A request can be a complicated, involving more than one operation. For example, a request may be to copy volume A to volume B, volume C to volume D, and volume E to volume F. Assume a first server owns volumes A and B, and a second server, within the same data storage system, owns resources C through F. At the client, the request is duplicated and sent to both servers. The first server looks through the entire request and sees it can perform the copy from volume A to B. The second server looks through the same request and sees that it can perform the copy from volume C to D, and from volume E to F. Both servers thus can do part of the work involved in a request and send a corresponding response back to the client when the work is completed. For example, the first server can send a response indicating that it has performed the copy from volume A to B, and the second server can send a response indicating that it has performed the copy from volume C to D, and from volume E to F. The two responses can then be merged at the client (block 270) to enable the client to ascertain that the entire request has been fulfilled.

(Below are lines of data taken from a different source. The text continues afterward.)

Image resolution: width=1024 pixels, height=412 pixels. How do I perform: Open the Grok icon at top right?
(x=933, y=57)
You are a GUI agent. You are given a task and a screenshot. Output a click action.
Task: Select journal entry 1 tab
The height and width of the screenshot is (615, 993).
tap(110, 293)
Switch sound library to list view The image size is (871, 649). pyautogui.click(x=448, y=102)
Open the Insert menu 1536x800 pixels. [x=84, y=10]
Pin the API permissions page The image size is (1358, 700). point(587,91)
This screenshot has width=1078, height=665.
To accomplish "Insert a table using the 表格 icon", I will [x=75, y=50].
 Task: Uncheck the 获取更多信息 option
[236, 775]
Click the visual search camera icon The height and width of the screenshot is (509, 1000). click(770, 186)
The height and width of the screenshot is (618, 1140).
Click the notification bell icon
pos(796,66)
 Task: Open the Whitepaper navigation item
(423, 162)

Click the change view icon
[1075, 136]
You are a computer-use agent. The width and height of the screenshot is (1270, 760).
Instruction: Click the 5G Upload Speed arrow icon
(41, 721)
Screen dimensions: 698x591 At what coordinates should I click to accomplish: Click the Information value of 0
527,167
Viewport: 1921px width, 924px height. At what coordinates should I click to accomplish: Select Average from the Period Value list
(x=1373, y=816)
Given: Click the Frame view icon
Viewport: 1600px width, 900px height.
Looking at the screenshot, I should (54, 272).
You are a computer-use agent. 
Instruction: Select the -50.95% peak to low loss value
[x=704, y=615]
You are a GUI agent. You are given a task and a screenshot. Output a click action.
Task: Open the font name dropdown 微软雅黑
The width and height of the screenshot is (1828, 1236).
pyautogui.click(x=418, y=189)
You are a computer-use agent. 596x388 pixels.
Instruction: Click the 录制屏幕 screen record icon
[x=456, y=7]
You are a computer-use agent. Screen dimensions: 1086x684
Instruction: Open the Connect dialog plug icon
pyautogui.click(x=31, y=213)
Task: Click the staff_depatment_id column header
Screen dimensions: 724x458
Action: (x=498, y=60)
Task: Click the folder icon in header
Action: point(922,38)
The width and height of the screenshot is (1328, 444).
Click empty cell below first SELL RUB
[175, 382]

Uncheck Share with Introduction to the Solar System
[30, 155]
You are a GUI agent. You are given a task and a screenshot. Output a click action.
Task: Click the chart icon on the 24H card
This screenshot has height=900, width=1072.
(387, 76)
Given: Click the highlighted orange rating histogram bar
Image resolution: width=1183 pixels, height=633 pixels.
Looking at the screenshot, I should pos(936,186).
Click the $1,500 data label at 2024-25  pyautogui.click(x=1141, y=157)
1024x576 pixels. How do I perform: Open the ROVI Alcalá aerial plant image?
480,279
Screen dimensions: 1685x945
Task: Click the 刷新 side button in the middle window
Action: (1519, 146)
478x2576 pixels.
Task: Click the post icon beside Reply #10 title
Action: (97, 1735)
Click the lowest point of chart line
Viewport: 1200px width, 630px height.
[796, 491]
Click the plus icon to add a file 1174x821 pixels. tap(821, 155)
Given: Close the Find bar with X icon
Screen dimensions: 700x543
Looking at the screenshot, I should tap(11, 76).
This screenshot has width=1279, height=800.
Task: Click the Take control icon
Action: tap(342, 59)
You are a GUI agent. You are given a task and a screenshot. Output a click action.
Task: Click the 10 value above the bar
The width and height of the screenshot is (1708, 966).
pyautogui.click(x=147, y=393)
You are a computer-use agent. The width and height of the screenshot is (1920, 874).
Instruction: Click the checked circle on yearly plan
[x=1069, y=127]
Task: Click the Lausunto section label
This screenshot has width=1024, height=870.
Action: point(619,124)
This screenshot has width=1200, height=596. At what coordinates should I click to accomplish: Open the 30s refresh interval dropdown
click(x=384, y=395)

The invention thus alleviates the need for the client to prepare a first request for the first server involving the copy from volume A to B, and a separate, second request for the second server involving the copy from volume C to D, and from volume E to F.
While the invention has been illustrated in terms of a dual cluster storage server, it is applicable as well to multi-cluster systems having higher levels of redundancy, as well as to individual servers that are operatively connected or independent.
The invention has been described herein with reference to particular exemplary embodiments. Certain alterations and modifications may be apparent to those skilled in the art, without departing from the scope of the invention. The exemplary embodiments are meant to be illustrative, not limiting of the scope of the invention, which is defined by the appended claims.